JC: Well it’s about the psychology of our society. It’s exactly where we started. Is socialism just about state power, state control, state ownership and so on, or is socialism about a state of mind of people. I think the response across Europe to the humanitarian crisis of Syrian refugees is very interesting. The Hungarian government are not very nice people, and very nasty toward asylum seekers and refugees. But when those poor Syrians were trying to walk through Hungary to get to Austria, ordinary people came out and gave them clothes and water. They could’ve been throwing rubbish at them. They could’ve been attacking them. They weren’t. There is a basic humanity toward other people.
Of course, you have to unlock this when young people are brought up to understand their history and their culture largely in terms of consumerism, competition and self-advancement. So my absolute passion is that, starting with pre-school facilities, the emphasis should be on schools as places of social interaction, where people learn to play together, and where they are asked, is the advance of a community the ability of somebody to get very rich at the expense of others; or is the advance of the community when there is nobody homeless, nobody unemployed, nobody sleeping rough? We have to insist it is only about ‘getting ahead’ if we all get ahead.
Somebody said to me “you don’t speak for aspiration.” So I said, “Oh yeah I do, I’ve got a real aspiration.” And he said: “Okay, so what’s that?” And I said: “Everybody to have a house.”
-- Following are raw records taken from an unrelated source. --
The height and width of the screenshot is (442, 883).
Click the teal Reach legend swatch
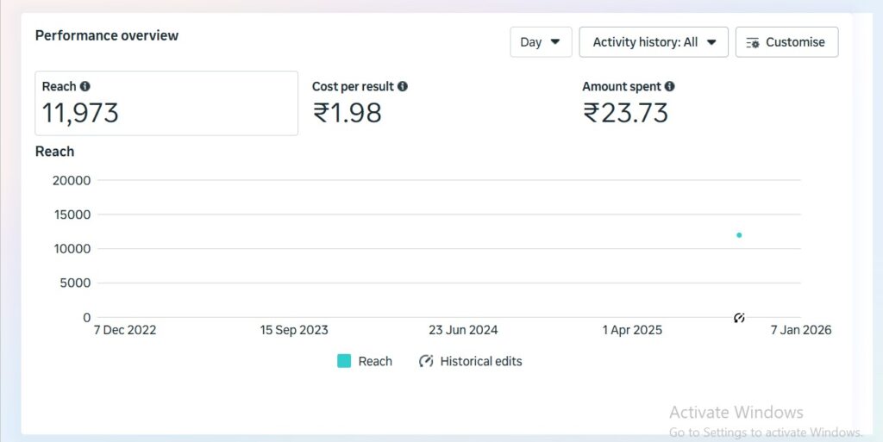(344, 361)
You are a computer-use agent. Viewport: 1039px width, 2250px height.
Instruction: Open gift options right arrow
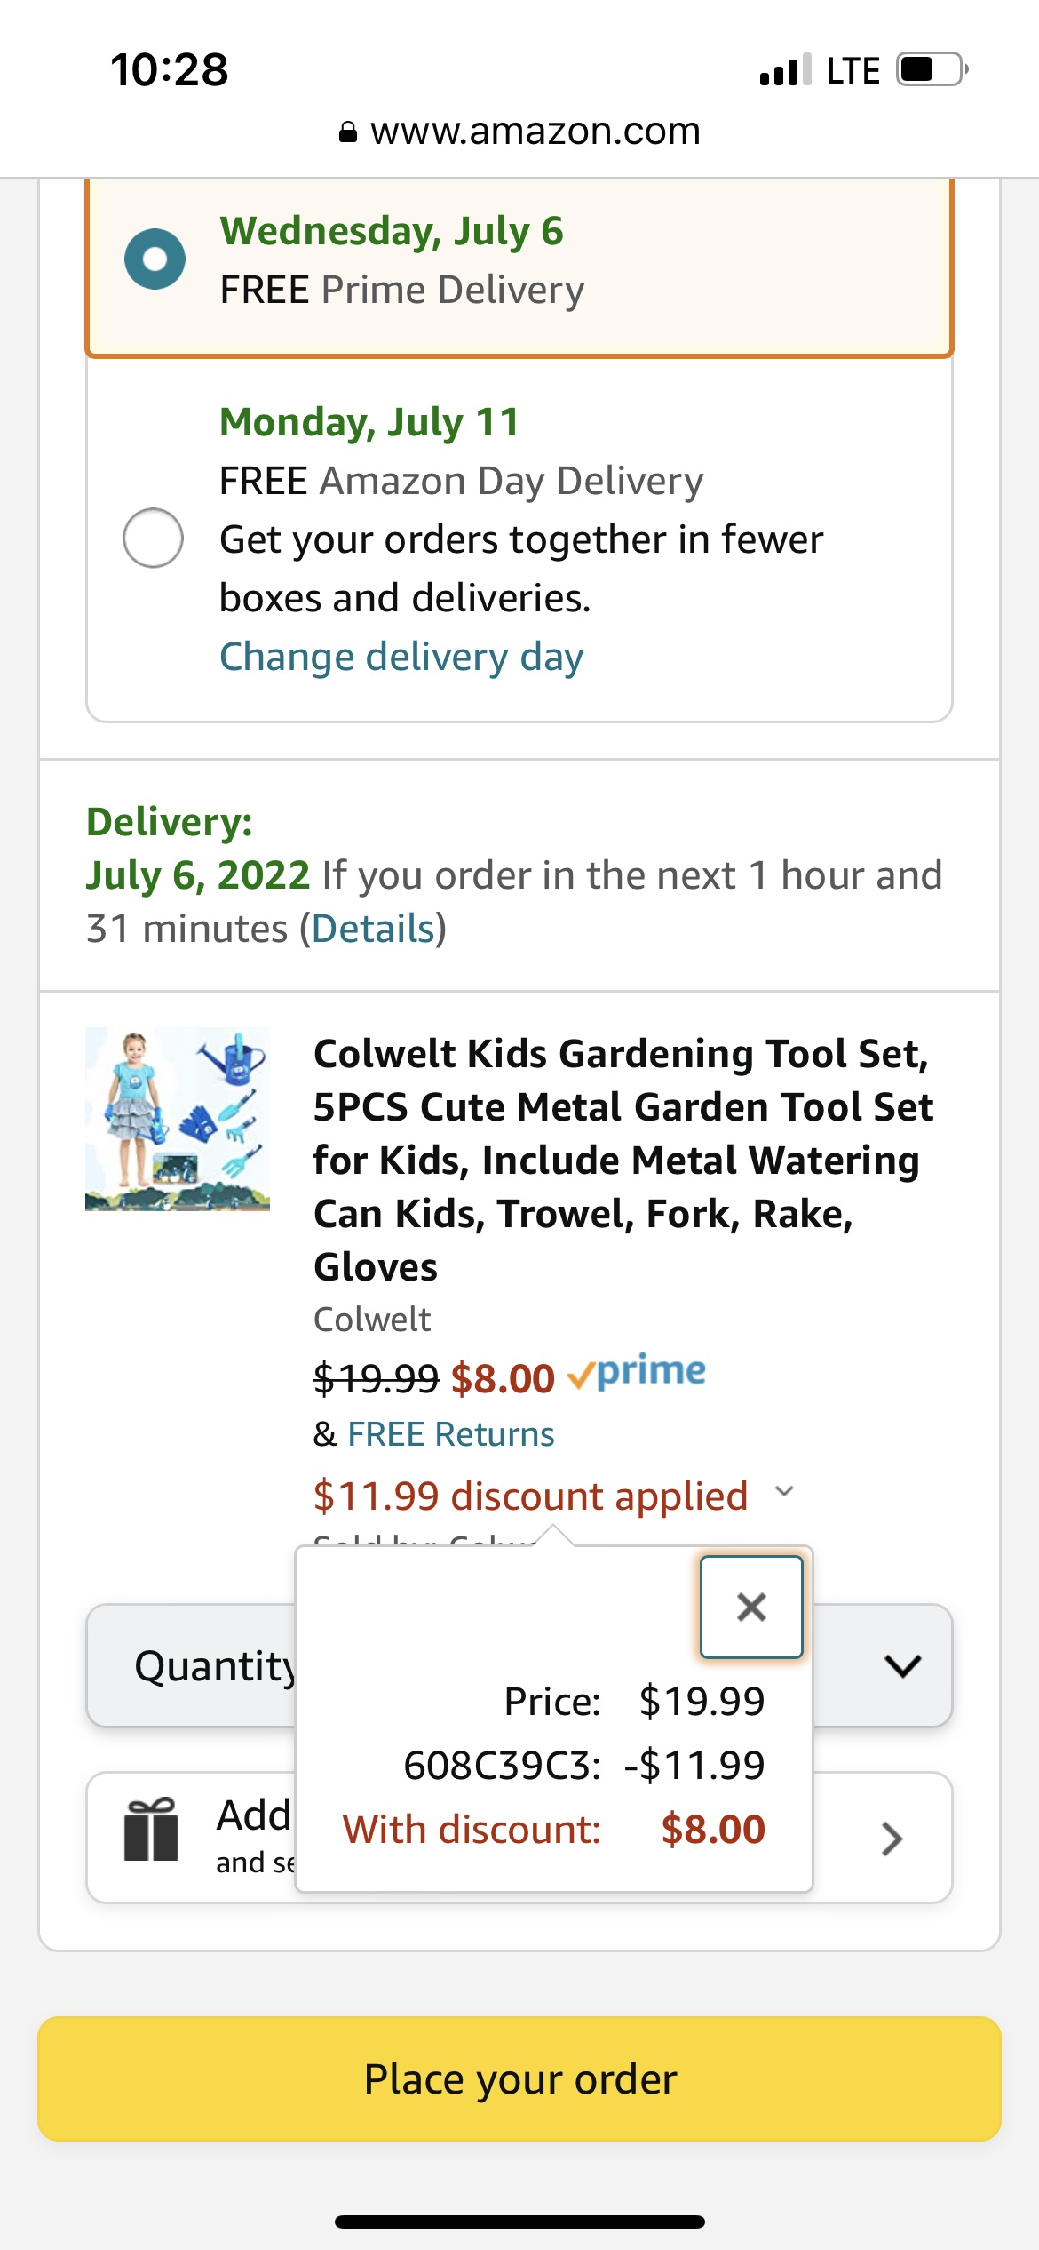pos(892,1838)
HW: What about how to appeal to UKIP voters. Does it require redefining patriotism?
JC: No, it just requires reaching out and saying, well actually, the housing shortage is created by not enough houses, the doctors shortage is created by not enough doctors, the limits on school places by not enough schools. Stop blaming people. Look to ourselves how we solve it.
LP: So, it sounds like you are actually enjoying yourself in this new leadership position?
JC: Yeah, of course I am.
LP: Seriously?
JC: Yeah, I was pushed into this, but I’m happy I was.
HW: Are there any surprises? I mean, is it as you expected? Or are there things that are different, for good or ill?
JC: I feel constantly concerned that I’m spending all this time doing everything involved in all my leadership activity and sometimes I feel a tear between that and my responsibilities to the community that I represent. So I have a weekly fight over the schedule set out in my diary. That’s where I do get quite assertive, because I insist on spending time with those people and groups I always have represented even while now also travelling across the country – and also I make sure that I have time for myself. Half a day, or a day a week, so I can dig my allotment.
HW: OK, just one final question. You are known for your exemplary lack of sectarianism. You work with whoever is on board for the cause. You worked with the Greens, for example, in Stop the War, on anti-austerity platforms and so on. Now people are worried – and this is reflected in the crowdsourced questions – about the party’s electoral approach to the Greens, and in particular whether the Labour Party should stand down in the next election from challenging their leader, Caroline Lucas, in the Brighton constituency she is MP for. How does a non-sectarian ethic extend to that level as a party leader?
JC: That’s tomorrow’s problem, that’s not today’s. We’ve got to build the ideas, then develop the movement, and then we’ll see. Today is what we’ve achieved so far. •
This interview is jointly published with Red Pepper and Jacobin.